Yaklaşık bir ay kadar önce işten ayrıldım.

Yaklaşık bir aydır işsizim. Bir aydır evde oturacak fırsat bulamadım.

İşten ayrıldığımı duyan tüm arkadaşlarım birlikte bir şeyler yapmayı teklif ediyor ve sinema, tiyatro, bisiklet, bilardo, tavla, kahve içip laklak yapmak.... gibi şeyleri yapmayı ne kadar özlediğimi hatırlatıyorlar. Ne kadar çok ihmal etmişim kendimi, ailemi, arkadaşlarımı, her şeyi...

Gerçekten 750 milyon yıldır falan yaşamıyormuşum galiba.

İşten tam olarak bu nedenle ayrılmış olabilirim. İşten ayrıldığımı duyan bazı arkadaşlarım, "Ya sen kamera, sanat falan seviyorsun neden ayrıldın ki?" gibi haklı bir soru soruyorlar.

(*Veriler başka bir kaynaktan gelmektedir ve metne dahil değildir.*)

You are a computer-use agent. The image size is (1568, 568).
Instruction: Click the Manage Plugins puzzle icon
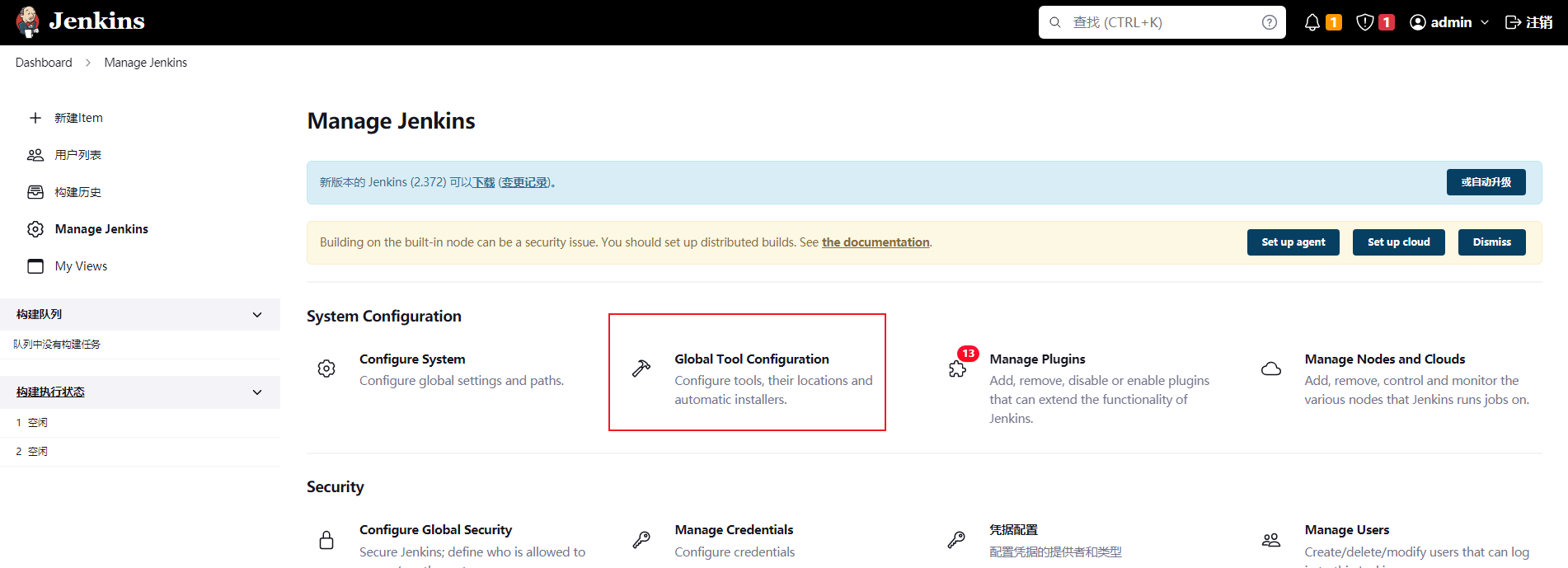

Galiba tüm sevgiler azalıyor, boyut değişiyor, boşanmak da evliliğin bir parçası...

Nerede duyduğumu hatırlamıyorum, belki de bana aittir. Bunu daha yüksek sesle ve her yerde söyleyeceğim.

Bu ülkede bir işten nefret etmek istiyorsan ya eğitimini al ya da o işi yap


Bir süre kafamı dinleyeceğim, böyle bir süreçte bile kendime boş durmayı yakıştıramadığım için, bir tür tartışma programı çekiyorum. Arkadaşım İbrahim Aksakal ile "Putları Kırıyoruz" adında toplumsal olarak kabul görmüş aptalca şeyler hakkında atıp tutuyoruz.

Konuştuğumuz bu aptalca şeyler arasında kariyer de vardı.